Lisa Osofsky ’83
After 15 years on the lam, how does a serial scammer finally land behind bars? When a railroad company covers up its contract bribes, who convicts its leaders? When an electrical wholesaler bilks investors out of millions, who makes sure its lying executives pay them back?
“If there’s evidence of fraud or corruption, and it’s something that will harm the people or prosperity of the U.K.,” says Lisa Osofsky ’83, “the SFO is interested.”
Osofsky has directed the United Kingdom’s Serious Fraud Office since 2018. Each year, the SFO—a team of about 450 lawyers, accountants, digital forensics experts and others—investigates and prosecutes a select number of major economic crimes, such as the three recent cases described above.
The SFO addresses crimes that affect England, Wales and Northern Ireland, but many of its cases span the globe. “Criminals try to use borders to thwart us,” Osofsky says, so her office cooperates with other law enforcement bodies around the world.
She also believes in working closely with nongovernmental organizations and private businesses. “We all want the same thing,” she says. “NGOs and the private sector want a level playing field: markets that are not corrupted by players seeking an unlawful edge. Domestic and international law enforcement partners want to catch and prosecute criminals, vindicate the rights of victims and deter crime.”

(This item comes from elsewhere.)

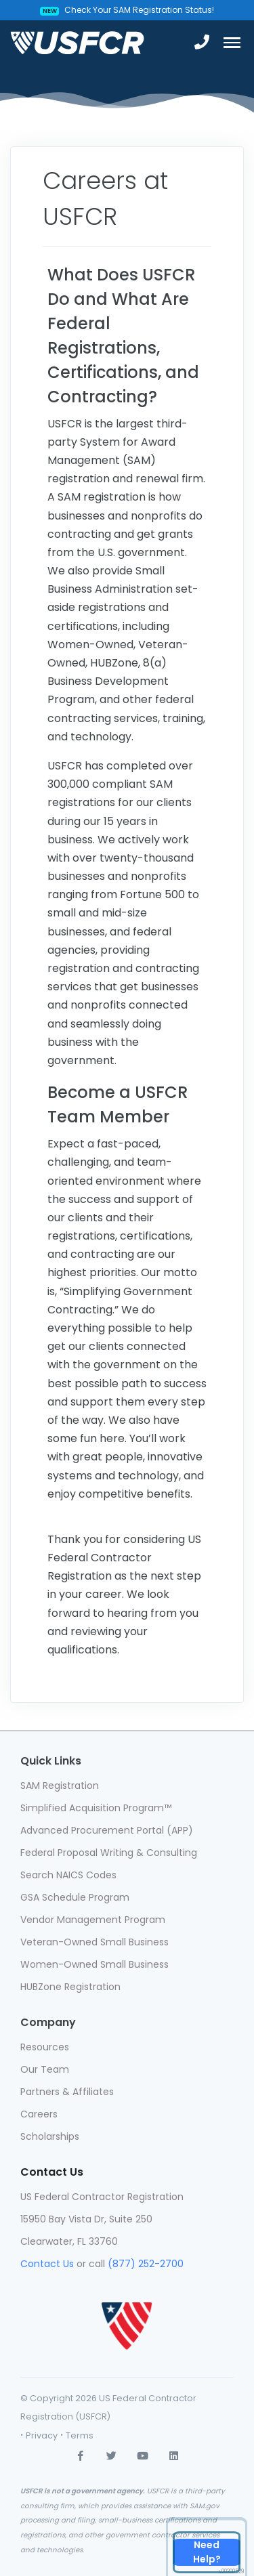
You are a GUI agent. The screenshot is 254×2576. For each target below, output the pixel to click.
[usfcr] (127, 2315)
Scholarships (49, 2136)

In 21st-century fraud cases, the evidence is often not only international but also computerized—and voluminous. Starting in 2018 with an investigation into bribery and corruption at Rolls-Royce that involved some 30 million documents, the SFO has been using an artificial intelligence system to sort, analyze and find patterns within the data at superhuman speed. “Just as law enforcement adapted to telephones when they were new technology,” Osofsky says, “it will adapt to this new digital world.”
Criminals try to use borders to thwart us.
But the office still relies on what she calls “good old-fashioned investigative craft” that requires “a clear-eyed focus on the evidence.” In accepting the Cressey Award from the Association of Certified Fraud Examiners at its annual conference in Austin, Texas, in June, Osofsky warned against the all-too-human tendency to “fall in love with our own theories”: “The truth has to be our lodestar,” she said. “When we find inconvenient facts, it’s our obligation to change our hypothesis.”
Born in Brooklyn, N.Y., and raised in Illinois, Osofsky earned a J.D. from Harvard Law and became a federal prosecutor of white-collar crime in Chicago. The U.S. Department of Justice first sent her to the SFO from 1993 to 1995 to focus on the failure of the Bank of Credit and Commerce International (known in her field as the “Bank of Crooks and Criminals International”). Then came a five-year stint as deputy general counsel of the FBI, followed by other positions. One job involved enforcing the deferred prosecution agreement with HSBC, Europe’s largest bank, which was fined $1.9 billion for laundering Mexican drug money.
Osofsky has lived in London since 2000. She now holds dual citizenship in the U.S. and the U.K., and is qualified as a barrister in England and Wales. She credits her time at Amherst, and her junior year at Hebrew University in Jerusalem, with helping to inspire her lifelong commitment to public service and international cooperation.
The SFO director—who retains her American accent but employs British spelling—uses a linguistic metaphor for law enforcement efforts: “Every jurisdiction, like every culture, has its particular language, traditions and ways of doing things,” she says, “and the more multilingual we are, so to speak, the more effective our partnerships will be.”
Duke is Amherst magazine’s assistant editor.